Although I’ve always preferred him in dramas like The Departed and Boogie Nights or comedies like The Other Guys and Date Night, Mark Wahlberg has always viewed himself, first and foremost, as a tough-guy action hero.  His latest foray into the genre is a grittier than average heist thriller that earns bonus points for some solid pacing and a few surprising wrinkles.

The film opens with on a cargo ship with Caleb Landry Jones (who played the annoying Banshee in X-Men: First Class) trying to smuggle a duffle bag of cocaine into New Orleans.  In danger of getting caught, he tosses the bag into the ocean.  This pisses off a psychotic drug lord played by the always outrageous Giovanni Ribisi, who threatens the life of the Jones character if he doesn’t come up with the drugs or a monetary equivalent.

Fortunately Jones’s brother-in-law is played by Mark Wahlberg.  He used to run drugs before turning clean and starting a home security business three years ago, but he sees no choice but to return to his roots and bring back a van full of counterfeit bills from Panama to save his wife’s little brother.  But this being a heist movie, nothing is easy and nothing goes as planned.

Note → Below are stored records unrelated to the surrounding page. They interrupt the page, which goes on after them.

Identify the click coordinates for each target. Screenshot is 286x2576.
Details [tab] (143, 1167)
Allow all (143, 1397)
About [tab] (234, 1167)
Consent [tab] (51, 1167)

The film is shot using the now-commonplace handheld camera styings, but director Baltasar Kormakur, who starred in the Wahlberg role in the original Icelandic film Contraband was based on, handles it much more effectively than most.  He doesn’t overdo it to the point that we can’t figure out what the hell is going on during the firefights, and adds a paranoid voyeuristic effect when Ribisi begins lurking around Wahlberg’s wife (Kate Beckinsale) and children.

While Wahlberg is away taking care of business, his shady best friend promises to keep an eye out for his family.  I say he’s shady for no other reason than he’s played by Ben Foster and you’d have to be crazy to expect Foster to play an honorable character in a movie like this.  Even still, the supporting cast offers some nice surprises as Diego Luna (Milk) shows up as a lunatic Panamanian gangster and J.K. Simmons (Juno) plays against type as the hard ass captain who doesn’t care what kind of business takes place on his ship as long as he gets his cut.

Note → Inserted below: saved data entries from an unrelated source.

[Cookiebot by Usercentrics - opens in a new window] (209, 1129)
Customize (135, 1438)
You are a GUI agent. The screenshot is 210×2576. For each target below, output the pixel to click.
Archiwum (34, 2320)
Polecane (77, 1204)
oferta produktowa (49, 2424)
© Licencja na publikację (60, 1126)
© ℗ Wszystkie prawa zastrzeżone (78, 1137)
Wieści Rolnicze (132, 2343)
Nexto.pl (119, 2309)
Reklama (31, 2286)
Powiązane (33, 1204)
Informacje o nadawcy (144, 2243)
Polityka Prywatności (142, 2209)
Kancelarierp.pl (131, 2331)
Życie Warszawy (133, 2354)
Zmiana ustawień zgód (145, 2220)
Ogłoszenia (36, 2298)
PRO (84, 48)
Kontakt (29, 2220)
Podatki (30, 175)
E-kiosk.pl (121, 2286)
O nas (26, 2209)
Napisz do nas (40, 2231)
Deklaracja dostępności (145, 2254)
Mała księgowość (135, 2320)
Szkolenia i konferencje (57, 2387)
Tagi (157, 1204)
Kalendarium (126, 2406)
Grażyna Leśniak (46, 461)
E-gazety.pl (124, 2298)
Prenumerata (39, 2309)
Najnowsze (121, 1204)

The film offers a raw, realistic appeal missing from recent genre entries like the glossy Takers or Armored and the heist sequences feel like some real thought went into them.  Only a few failed attempts at humor (Wahlberg at one point proclaims “you’ve got a lot of pussy in there” when his dealer opens the door of his cat-infested apartment) break up the tension.

All in all, Contraband works as a perfectly enjoyable January thriller.  You just have to wonder why Wahlberg (also credited as a producer) uses his celebrity to get projects like these off the ground when his character is the least memorable of the bunch.  The impressive resume he has built over the past 15 years shows he has far more to offer than pecs-and-biceps stars like Vin Diesel or Jason Statham, even if films like this and Max Payne make him seem hellbent on putting himself in their league.